Thankfully, you don’t have to attempt to figure this out on your own. At Hable Law, I create trusts specifically designed for your unique family and needs.
How Do I Know If I Need a Trust?
There are various reasons why a trust might be beneficial to you and your family. Some of these reasons include:
- You have minor or young adult children or grandchildren and wish to protect their inheritance until they are older in the event of your death
- You want to simplify how your assets will be transferred in the event of your death, especially if you have a large family or you own real estate in other states
- You want to plan for how a unique asset can be passed down through the family, such as a family cabin or vacation condo
- You want to prevent difficulties among your beneficiaries
A trust gives you the benefit of being specific with who receives your assets when they receive them and how. Trusts give another party, the trustee, the right to manage assets for the benefit of a beneficiary in the event of your death. They provide legal protection, reduce the need for paperwork and avoid court oversight.

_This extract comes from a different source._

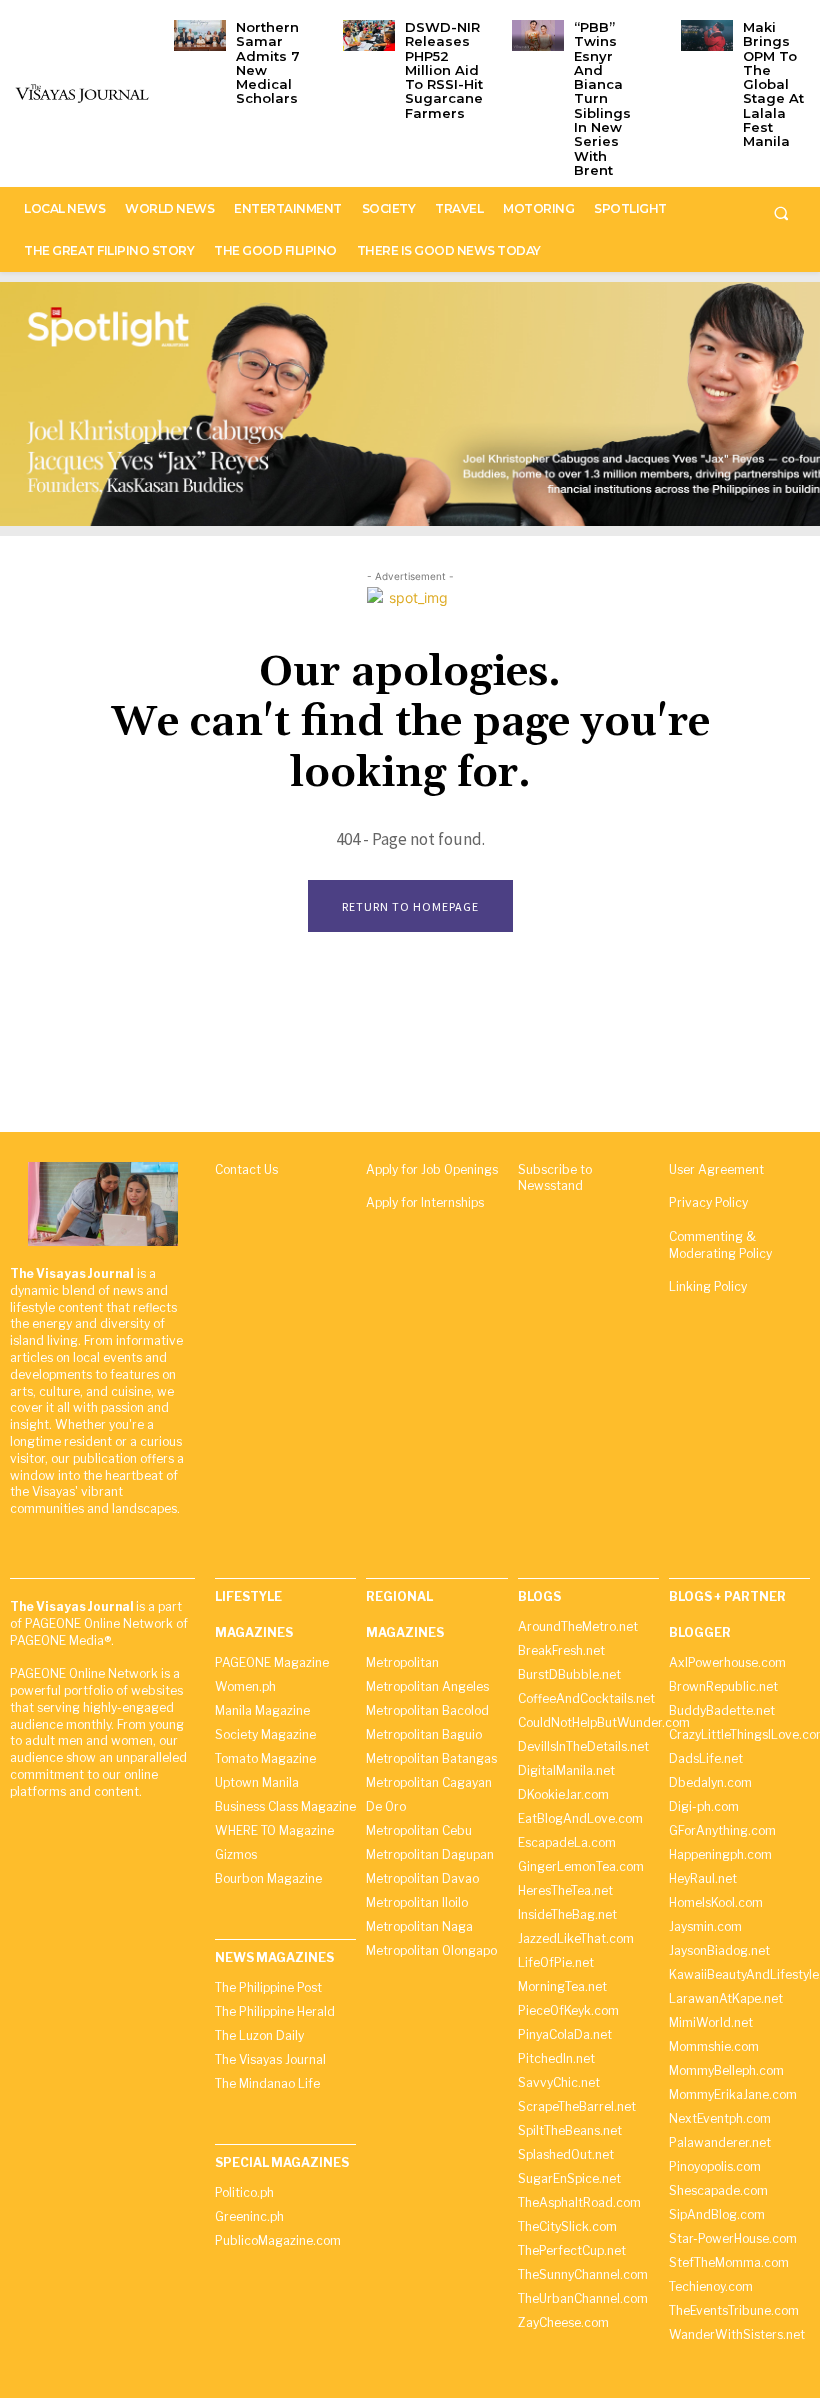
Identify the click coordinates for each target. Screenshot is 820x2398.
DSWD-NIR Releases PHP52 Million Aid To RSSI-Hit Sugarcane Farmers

Testamentary trusts are created inside of a will and only become effective if certain conditions are met. Normally these conditions include the event of your death if your children are under a certain age, which you can choose. These trusts are strongly recommended if you have children who are minors or young adults.
Living trusts are created when you sign them, as opposed to a testamentary trust that gets put into effect after death.
Living trusts can be amended and revoked during your lifetime, then become permanent in the event of your death. Living trusts can also help you avoid probate, or a court process, which is the reason most people are familiar with this type of planning. Often, these types of trusts are chosen for blended families, for individuals with real estate in more than one state, or for anyone with privacy concerns. They’re also a good choice for people who value planning for contingencies such as what happens if a child dies and you want to protect assets for your grandchildren. These are also called revocable trusts or inter vivos trusts.